The other side of the story belongs to “Bernie,” who’s addressed in his point-of-view chapters as “You.” In these chapters, the technology in Bernie’s body starts to flicker images through his seemingly dead brain, delivering half-remembered imagery and perspective in a nod to the “hallucinations” of an AI model groping for understanding it can never reach. These chapters in particular show off Tremblay’s flair for formalist shake-ups, and echo the kind of hyperstimulated writing that Dick and Ellison made so influential.
“I think it was more just the general Philip K. Dick feeling of ‘The world is so strange,'” Tremblay said. “He’s a lot funnier, I think, than maybe a lot of people credit him. That’s definitely what I was thinking of when writing the book.“
Bernie’s chapters embody the strangeness of Dead But Dreaming of Electric Sheep, presenting imagery that’s at times puzzling, at times eerily filmic, and always unnerving. They also mirror Julia’s own journey in fascinating ways as the odd couple – the Gen Z gamer and the middle-aged vegetable – traverse the United States, and the tech in Bernie’s body wakes up to the possibilities of using his flesh for its own purposes. It’s a compelling narrative technique, but it presented some new writing challenges for Tremblay.
“I quickly realized I couldn’t write this book the same way I have in the past,” he said. “By that, I mean all my other novels I had written in the order in which it was presented, even things that are nonlinear, which is most of them. I knew I couldn’t do that in this book. It’s not a spoiler, but hopefully the readers figure out pretty early that the Bernie chapters are a little bit of a preview of the next chapter from Julia, what’s actually happening with Julia. It’s all refracted from him.”

Mary Roach’s Stiff
Dead But Dreaming of Electric Sheep began with a simple image, inspired by Tremblay’s reading of Mary Roach‘s book chronicling the history of our treatment of corpses, Stiff. As he read, Tremblay imagined a body sitting on an airplane, remote-controlled by someone else. At the time, it was a “silly what-if” concept, filed away in his head. Years later, when he became an author suing a tech company to keep AI from scraping his work for ideas, it started to feel frighteningly plausible, taking the “silly what-if” into the territory of a high-concept horror show about what happens when we try to exploit and commodify uniquely human aspects of consciousness.

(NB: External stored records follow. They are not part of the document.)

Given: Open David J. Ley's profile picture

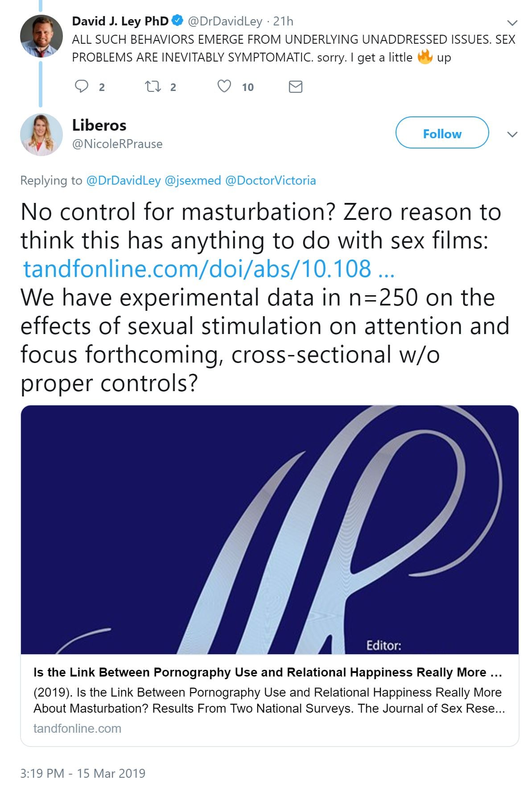Looking at the screenshot, I should point(41,36).
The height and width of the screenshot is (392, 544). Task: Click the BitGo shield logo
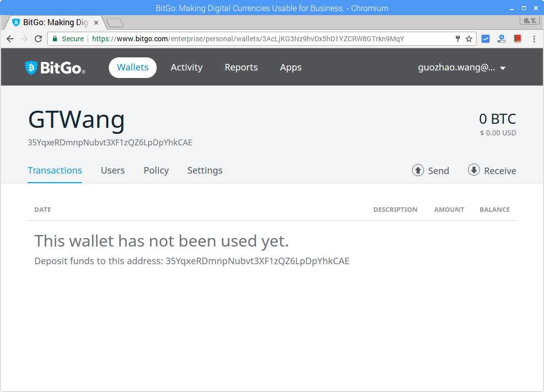click(31, 67)
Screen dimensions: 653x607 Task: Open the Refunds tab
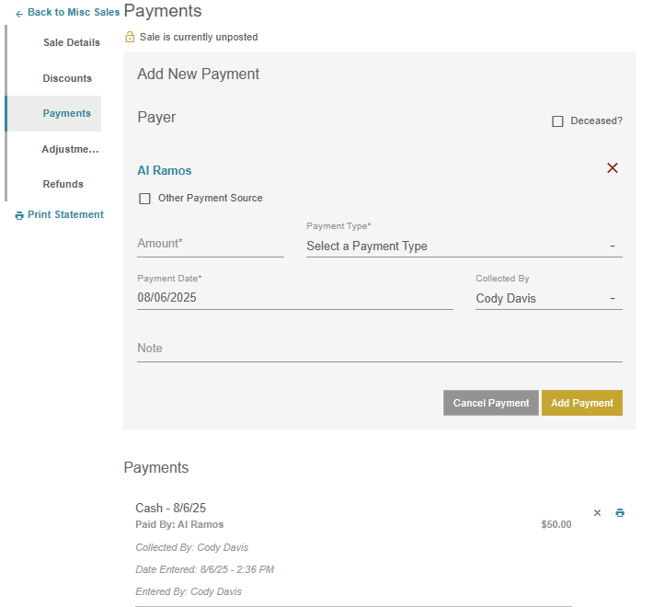click(63, 184)

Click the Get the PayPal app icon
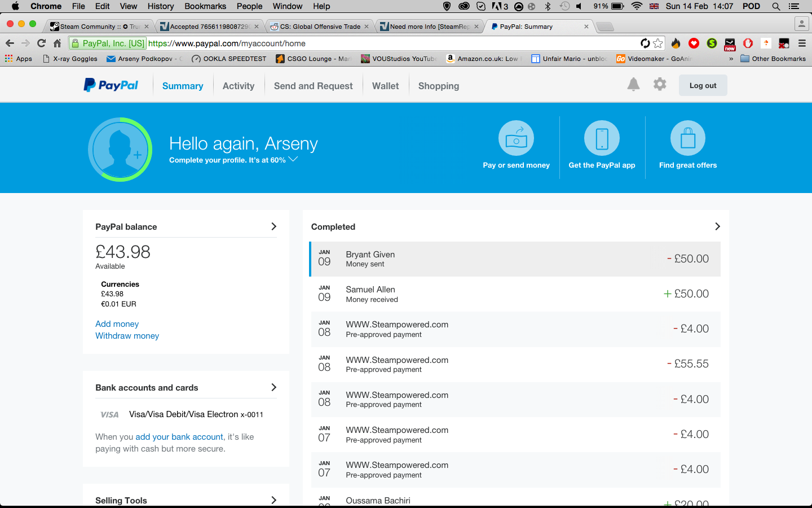tap(602, 138)
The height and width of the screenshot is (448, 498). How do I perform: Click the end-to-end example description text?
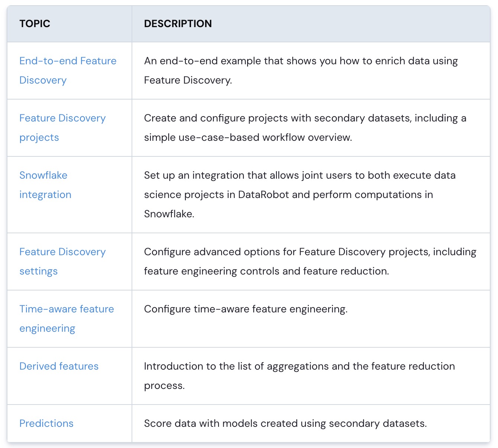[301, 71]
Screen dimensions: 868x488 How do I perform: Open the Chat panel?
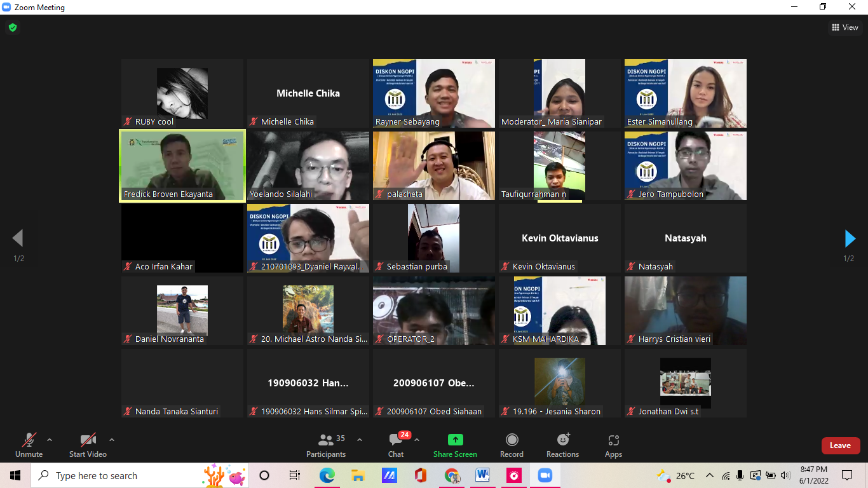coord(395,440)
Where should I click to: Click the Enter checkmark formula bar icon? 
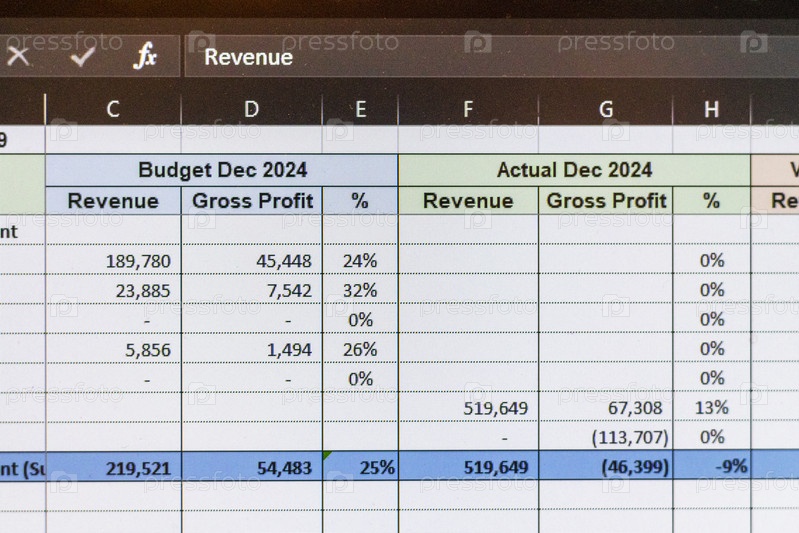pos(83,56)
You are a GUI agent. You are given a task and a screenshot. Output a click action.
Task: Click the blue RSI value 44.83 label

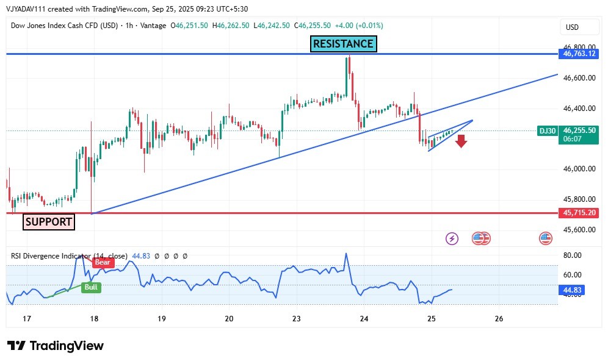click(572, 291)
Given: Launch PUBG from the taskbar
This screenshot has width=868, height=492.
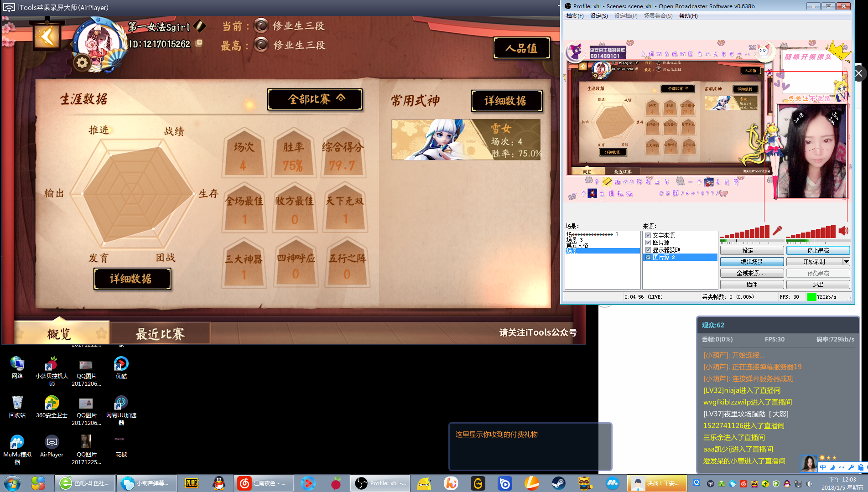Looking at the screenshot, I should click(191, 483).
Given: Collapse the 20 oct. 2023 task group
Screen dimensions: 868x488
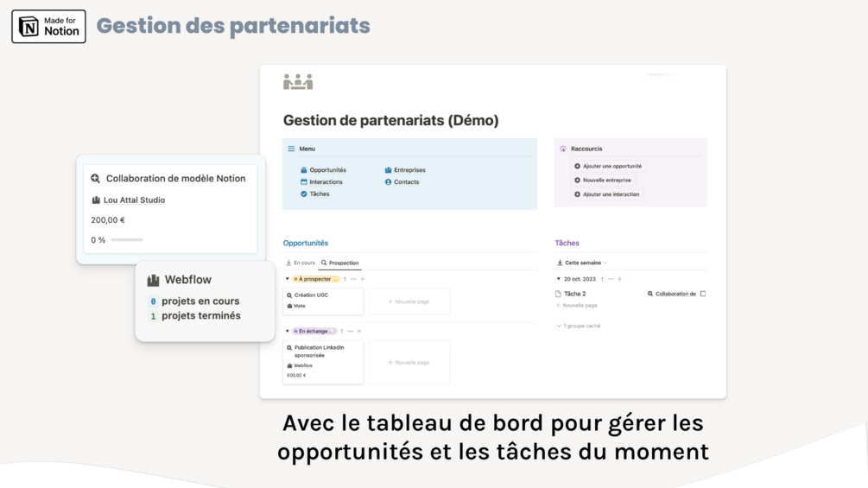Looking at the screenshot, I should pos(559,279).
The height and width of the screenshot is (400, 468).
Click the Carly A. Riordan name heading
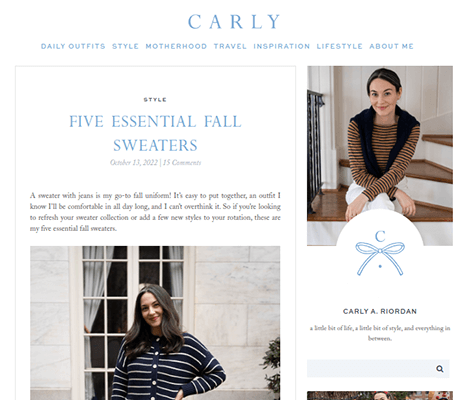click(x=380, y=311)

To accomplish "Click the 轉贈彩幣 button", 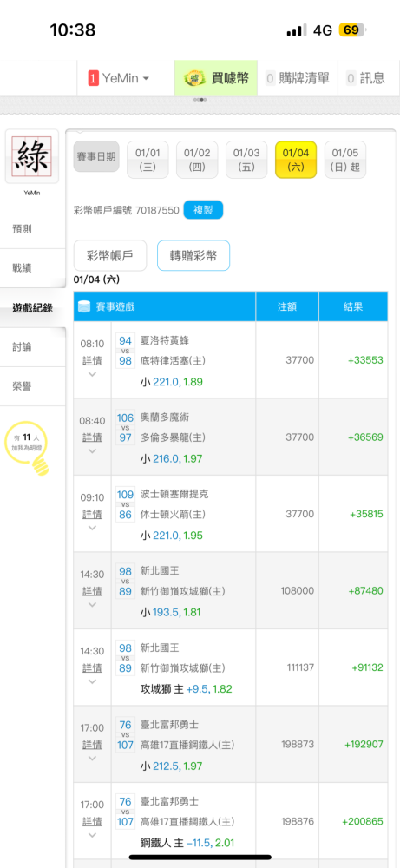I will (x=193, y=255).
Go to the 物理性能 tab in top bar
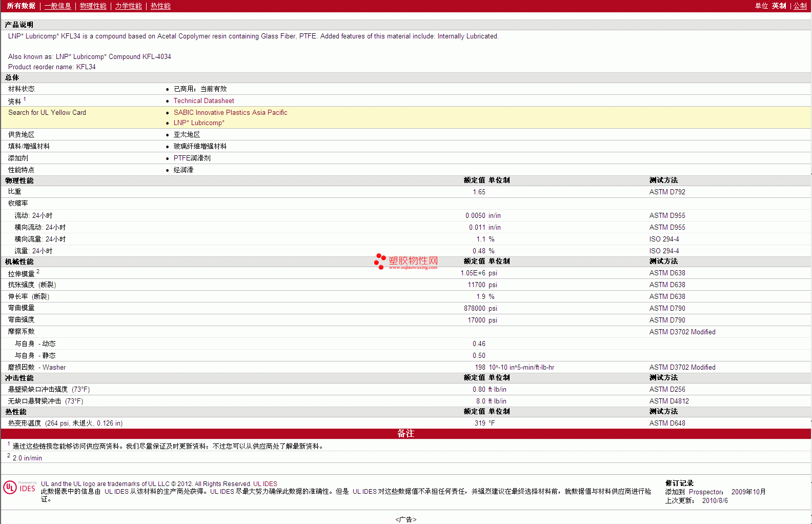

“It stuck with me,” Tremblay said of that what-if imagery. “And then a few years later, when I was a part of the case suing OpenAI on behalf of writers, that what-if suddenly didn’t seem as silly. The more I learned about how that corporation operates and without really any sort of ethical thought to anything, I was like, ‘Oh, I’m going to play with that. That’s actually happening.”
So, what if someone actually in favor of generative AI picks up Tremblay’s self-described “anti-AI screed?” He hopes that, at the very least, he’s made the ride enjoyable in a distinctly human way that might begin to reshape the conversation.
“I think that was another reason why I wanted to have the humor,” Tremblay said. “If people are reading this book who aren’t on the side of like, ‘Hey, LLMs taking authors’ books is bad,’ maybe if they read something that’s cut with some humor, that maybe they’ll be more easily swayed.”
Dead But Dreaming of Electric Sheep is now in bookstores everywhere.